Exercise – From the line containing "Given: Select the topmost" down to the last line of the data, output each line word for word and include nothing else.

Records provided –
=-=-=-=-=

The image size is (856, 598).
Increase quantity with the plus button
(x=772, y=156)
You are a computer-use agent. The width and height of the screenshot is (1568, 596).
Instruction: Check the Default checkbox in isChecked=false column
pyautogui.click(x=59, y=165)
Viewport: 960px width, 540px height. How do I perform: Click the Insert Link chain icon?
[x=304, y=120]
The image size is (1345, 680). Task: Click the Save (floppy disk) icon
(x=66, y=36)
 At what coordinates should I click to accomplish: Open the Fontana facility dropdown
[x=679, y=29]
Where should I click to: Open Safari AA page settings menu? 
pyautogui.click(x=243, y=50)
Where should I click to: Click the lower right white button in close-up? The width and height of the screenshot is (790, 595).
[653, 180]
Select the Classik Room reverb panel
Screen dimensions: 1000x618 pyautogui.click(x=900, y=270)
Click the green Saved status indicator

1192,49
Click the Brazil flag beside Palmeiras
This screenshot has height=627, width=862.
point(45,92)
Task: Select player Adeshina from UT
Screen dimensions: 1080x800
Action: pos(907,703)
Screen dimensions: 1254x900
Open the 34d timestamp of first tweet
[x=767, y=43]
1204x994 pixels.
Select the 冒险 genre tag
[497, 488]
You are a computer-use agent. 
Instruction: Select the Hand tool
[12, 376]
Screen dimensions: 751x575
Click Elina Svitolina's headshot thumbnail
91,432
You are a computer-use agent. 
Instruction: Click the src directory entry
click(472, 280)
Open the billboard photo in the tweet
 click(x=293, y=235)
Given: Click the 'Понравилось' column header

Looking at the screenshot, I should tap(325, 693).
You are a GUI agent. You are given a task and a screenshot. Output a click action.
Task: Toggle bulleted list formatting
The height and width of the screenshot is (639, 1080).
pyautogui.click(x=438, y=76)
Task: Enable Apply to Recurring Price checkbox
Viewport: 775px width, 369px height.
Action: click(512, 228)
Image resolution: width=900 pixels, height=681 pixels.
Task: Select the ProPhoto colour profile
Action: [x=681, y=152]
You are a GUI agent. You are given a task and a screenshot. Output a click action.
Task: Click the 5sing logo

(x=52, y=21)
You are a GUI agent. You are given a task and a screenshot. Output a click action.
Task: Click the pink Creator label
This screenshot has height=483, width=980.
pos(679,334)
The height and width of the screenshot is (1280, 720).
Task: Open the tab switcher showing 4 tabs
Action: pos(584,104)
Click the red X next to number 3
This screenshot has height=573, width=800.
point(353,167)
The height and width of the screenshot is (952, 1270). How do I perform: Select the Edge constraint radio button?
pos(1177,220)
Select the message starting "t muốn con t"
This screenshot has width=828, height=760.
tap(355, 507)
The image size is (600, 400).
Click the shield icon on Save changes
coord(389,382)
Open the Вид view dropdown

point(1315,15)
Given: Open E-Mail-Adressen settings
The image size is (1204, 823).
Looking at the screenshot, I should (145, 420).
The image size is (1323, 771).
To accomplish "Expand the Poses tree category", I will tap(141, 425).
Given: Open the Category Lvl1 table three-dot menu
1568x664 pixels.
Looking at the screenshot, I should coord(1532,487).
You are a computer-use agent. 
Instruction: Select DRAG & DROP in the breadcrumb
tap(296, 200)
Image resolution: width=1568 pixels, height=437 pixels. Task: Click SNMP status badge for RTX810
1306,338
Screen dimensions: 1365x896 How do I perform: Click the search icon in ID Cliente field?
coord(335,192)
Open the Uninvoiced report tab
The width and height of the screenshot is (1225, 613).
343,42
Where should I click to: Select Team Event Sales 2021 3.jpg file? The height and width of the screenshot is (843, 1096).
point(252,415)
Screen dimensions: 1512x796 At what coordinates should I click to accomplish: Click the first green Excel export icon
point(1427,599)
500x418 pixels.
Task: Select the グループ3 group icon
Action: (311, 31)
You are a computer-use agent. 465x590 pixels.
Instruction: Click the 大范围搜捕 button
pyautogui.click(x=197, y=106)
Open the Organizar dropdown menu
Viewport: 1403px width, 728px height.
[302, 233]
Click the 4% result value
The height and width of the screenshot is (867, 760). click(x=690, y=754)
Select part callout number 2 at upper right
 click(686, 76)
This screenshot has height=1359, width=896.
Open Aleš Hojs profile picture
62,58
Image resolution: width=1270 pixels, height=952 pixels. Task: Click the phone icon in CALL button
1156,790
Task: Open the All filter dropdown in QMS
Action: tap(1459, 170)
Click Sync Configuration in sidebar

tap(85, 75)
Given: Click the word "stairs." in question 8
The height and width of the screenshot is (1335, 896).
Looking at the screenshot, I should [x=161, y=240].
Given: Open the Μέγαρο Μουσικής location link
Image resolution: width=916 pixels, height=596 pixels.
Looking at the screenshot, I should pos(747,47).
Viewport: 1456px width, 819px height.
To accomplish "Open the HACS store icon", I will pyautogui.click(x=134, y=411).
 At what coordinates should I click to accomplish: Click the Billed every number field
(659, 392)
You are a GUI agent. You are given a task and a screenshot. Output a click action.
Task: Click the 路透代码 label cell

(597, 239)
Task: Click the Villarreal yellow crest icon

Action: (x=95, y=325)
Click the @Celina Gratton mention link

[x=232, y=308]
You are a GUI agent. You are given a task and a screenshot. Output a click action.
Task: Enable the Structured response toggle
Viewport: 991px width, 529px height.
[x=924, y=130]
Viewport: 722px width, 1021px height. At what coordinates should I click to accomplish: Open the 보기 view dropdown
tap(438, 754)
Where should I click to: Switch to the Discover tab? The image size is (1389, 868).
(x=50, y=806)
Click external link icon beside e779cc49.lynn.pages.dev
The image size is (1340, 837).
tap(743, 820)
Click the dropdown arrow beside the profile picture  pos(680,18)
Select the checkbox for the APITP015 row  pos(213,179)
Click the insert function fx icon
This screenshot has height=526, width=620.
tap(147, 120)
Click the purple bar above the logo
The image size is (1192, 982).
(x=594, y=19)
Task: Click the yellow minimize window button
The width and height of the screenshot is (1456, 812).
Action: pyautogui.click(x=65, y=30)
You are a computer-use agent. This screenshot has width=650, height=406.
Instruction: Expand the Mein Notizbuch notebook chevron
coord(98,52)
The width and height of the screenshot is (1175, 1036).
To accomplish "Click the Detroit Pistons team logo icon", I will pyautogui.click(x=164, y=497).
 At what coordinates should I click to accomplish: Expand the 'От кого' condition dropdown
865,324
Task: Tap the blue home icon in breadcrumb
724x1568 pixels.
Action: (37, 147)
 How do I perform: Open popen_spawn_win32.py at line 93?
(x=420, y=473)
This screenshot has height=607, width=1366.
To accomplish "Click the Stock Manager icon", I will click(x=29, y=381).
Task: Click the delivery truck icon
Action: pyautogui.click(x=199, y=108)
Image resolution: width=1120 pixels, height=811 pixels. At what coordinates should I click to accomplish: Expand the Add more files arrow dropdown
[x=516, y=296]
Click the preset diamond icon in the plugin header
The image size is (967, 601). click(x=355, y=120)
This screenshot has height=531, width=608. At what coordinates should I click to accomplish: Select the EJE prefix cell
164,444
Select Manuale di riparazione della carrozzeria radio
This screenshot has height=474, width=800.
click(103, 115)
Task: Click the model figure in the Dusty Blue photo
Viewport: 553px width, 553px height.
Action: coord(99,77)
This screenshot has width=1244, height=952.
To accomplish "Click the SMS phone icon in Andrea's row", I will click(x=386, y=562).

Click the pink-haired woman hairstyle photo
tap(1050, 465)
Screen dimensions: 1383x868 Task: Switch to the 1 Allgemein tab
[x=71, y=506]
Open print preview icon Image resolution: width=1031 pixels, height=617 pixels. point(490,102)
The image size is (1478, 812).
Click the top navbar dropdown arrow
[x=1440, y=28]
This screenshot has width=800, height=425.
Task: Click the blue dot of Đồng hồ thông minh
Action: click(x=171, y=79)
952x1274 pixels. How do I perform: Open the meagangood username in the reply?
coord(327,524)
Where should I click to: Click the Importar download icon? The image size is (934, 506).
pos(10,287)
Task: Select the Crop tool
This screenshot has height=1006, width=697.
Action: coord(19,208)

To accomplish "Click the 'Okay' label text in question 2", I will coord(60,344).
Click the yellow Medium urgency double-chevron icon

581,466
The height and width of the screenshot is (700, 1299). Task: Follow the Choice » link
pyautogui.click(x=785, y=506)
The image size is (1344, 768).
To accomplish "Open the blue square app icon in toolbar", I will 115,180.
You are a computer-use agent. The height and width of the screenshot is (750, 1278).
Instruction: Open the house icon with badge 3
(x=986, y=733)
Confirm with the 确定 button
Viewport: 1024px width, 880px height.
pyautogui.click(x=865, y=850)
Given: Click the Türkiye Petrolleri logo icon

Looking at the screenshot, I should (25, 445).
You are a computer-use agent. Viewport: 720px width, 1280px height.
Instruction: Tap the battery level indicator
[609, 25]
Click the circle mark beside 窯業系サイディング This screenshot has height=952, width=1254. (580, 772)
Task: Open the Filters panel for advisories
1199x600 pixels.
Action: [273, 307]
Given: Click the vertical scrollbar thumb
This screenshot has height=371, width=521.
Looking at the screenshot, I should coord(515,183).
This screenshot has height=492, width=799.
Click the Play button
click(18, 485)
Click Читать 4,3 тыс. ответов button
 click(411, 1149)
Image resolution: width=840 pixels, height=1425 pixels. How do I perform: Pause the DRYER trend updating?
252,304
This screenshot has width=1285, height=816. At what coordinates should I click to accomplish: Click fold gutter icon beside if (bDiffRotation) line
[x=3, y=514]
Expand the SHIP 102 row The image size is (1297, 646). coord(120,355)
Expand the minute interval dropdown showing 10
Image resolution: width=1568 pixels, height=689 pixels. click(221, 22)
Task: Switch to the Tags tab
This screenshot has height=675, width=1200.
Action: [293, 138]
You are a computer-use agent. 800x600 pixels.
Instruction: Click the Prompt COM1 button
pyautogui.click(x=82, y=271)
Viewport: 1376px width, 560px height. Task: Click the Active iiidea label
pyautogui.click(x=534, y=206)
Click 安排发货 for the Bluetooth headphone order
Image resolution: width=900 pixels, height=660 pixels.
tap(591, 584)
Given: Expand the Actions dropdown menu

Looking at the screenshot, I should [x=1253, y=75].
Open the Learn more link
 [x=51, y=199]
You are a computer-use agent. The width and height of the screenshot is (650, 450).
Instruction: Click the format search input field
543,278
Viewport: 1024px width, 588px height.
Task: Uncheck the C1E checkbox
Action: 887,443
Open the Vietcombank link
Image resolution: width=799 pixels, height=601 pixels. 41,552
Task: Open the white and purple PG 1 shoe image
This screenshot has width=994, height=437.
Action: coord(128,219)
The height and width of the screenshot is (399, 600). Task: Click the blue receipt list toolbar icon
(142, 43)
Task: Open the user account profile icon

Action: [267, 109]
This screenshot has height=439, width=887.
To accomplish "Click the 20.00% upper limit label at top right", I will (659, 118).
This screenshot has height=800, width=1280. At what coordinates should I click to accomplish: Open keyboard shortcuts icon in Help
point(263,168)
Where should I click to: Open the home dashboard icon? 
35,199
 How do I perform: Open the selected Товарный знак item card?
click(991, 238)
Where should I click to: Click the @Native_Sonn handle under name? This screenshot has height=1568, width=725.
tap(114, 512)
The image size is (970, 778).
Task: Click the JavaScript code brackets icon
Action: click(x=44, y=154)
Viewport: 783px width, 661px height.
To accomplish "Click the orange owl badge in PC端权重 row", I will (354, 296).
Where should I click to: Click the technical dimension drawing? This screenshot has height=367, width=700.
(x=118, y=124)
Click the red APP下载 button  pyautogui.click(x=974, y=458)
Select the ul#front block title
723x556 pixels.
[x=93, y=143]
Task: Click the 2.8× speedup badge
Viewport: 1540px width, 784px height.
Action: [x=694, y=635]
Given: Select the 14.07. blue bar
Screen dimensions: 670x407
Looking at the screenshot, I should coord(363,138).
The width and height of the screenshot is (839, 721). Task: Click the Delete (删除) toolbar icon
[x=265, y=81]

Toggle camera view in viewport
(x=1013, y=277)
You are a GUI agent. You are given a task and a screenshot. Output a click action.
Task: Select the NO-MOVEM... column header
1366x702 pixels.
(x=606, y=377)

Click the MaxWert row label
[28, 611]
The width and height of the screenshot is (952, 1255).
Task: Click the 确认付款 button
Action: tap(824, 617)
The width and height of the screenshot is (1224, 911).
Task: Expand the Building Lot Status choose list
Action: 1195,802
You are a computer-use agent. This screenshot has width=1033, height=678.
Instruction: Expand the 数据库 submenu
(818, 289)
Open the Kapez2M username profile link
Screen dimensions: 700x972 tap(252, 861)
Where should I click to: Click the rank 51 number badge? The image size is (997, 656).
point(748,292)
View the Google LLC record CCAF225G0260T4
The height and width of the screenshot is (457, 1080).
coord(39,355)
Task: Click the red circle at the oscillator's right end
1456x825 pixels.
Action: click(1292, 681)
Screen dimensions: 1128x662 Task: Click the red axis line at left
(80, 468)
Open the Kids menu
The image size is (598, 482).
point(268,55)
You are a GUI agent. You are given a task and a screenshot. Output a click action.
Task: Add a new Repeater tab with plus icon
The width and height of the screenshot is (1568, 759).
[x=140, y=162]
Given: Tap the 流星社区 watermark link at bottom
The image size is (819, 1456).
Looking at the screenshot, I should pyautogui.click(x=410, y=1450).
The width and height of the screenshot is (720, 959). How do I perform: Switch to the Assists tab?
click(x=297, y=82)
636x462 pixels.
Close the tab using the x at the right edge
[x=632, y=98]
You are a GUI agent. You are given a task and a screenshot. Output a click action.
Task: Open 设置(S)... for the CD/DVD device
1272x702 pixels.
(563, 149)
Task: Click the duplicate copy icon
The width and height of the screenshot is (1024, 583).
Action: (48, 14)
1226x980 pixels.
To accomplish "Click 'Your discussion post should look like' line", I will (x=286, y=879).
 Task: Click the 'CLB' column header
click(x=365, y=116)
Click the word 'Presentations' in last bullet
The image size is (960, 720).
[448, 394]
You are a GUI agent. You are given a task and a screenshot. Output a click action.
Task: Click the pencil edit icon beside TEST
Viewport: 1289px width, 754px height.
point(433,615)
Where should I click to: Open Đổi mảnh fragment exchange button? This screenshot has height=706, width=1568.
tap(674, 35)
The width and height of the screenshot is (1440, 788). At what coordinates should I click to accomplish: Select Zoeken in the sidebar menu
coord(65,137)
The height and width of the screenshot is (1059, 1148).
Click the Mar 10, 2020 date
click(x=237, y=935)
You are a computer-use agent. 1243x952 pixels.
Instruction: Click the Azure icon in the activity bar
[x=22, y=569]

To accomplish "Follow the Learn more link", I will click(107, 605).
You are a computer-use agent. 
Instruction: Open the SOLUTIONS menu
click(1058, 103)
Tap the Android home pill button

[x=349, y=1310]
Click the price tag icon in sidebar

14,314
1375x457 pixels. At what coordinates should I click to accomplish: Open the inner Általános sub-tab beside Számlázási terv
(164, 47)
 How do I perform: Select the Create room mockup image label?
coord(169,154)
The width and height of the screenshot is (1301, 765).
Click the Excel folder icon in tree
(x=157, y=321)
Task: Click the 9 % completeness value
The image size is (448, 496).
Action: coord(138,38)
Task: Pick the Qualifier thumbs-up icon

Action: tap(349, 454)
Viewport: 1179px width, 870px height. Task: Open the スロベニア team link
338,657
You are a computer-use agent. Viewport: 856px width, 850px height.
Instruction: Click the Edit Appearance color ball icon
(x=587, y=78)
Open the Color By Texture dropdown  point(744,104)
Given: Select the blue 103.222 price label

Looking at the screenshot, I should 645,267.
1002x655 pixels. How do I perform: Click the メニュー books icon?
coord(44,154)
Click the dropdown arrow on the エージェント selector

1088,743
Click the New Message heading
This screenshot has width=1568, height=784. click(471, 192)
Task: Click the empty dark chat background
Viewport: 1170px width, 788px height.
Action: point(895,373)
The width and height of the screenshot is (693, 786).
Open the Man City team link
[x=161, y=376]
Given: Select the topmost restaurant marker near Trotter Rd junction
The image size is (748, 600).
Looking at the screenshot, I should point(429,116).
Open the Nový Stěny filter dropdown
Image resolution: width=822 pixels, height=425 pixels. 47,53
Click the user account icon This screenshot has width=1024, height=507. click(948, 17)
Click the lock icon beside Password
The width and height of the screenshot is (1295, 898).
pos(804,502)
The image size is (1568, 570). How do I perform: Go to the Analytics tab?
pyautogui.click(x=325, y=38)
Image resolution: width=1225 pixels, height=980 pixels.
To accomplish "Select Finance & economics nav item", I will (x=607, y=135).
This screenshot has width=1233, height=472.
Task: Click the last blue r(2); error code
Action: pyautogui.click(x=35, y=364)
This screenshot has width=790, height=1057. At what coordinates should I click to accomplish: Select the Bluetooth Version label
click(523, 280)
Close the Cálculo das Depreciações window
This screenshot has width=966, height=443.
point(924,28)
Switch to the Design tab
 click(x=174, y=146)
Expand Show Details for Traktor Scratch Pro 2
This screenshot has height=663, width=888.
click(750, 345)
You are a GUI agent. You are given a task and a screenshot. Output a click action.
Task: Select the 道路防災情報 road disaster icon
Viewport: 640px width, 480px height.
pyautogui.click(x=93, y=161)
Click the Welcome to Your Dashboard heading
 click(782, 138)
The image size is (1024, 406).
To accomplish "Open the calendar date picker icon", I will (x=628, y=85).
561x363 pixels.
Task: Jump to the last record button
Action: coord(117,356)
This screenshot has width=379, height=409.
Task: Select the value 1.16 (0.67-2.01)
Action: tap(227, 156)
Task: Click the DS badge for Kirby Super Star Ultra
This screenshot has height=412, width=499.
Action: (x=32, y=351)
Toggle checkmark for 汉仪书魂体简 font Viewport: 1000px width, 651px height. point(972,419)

=-=-=-=-=

Response –
Given: Select the topmost restaurant marker near Trotter Rd junction
The image size is (748, 600).
Looking at the screenshot, I should point(429,116).
Open the Nový Stěny filter dropdown
Image resolution: width=822 pixels, height=425 pixels. 47,53
Click the user account icon This screenshot has width=1024, height=507. click(948, 17)
Click the lock icon beside Password
The width and height of the screenshot is (1295, 898).
pos(804,502)
The image size is (1568, 570). How do I perform: Go to the Analytics tab?
pyautogui.click(x=325, y=38)
Image resolution: width=1225 pixels, height=980 pixels.
To accomplish "Select Finance & economics nav item", I will (x=607, y=135).
This screenshot has width=1233, height=472.
Task: Click the last blue r(2); error code
Action: pyautogui.click(x=35, y=364)
This screenshot has width=790, height=1057. At what coordinates should I click to accomplish: Select the Bluetooth Version label
click(523, 280)
Close the Cálculo das Depreciações window
This screenshot has width=966, height=443.
point(924,28)
Switch to the Design tab
 click(x=174, y=146)
Expand Show Details for Traktor Scratch Pro 2
This screenshot has height=663, width=888.
click(750, 345)
You are a GUI agent. You are given a task and a screenshot. Output a click action.
Task: Select the 道路防災情報 road disaster icon
Viewport: 640px width, 480px height.
pyautogui.click(x=93, y=161)
Click the Welcome to Your Dashboard heading
 click(782, 138)
The image size is (1024, 406).
To accomplish "Open the calendar date picker icon", I will (x=628, y=85).
561x363 pixels.
Task: Jump to the last record button
Action: coord(117,356)
This screenshot has width=379, height=409.
Task: Select the value 1.16 (0.67-2.01)
Action: tap(227, 156)
Task: Click the DS badge for Kirby Super Star Ultra
This screenshot has height=412, width=499.
Action: (x=32, y=351)
Toggle checkmark for 汉仪书魂体简 font Viewport: 1000px width, 651px height. point(972,419)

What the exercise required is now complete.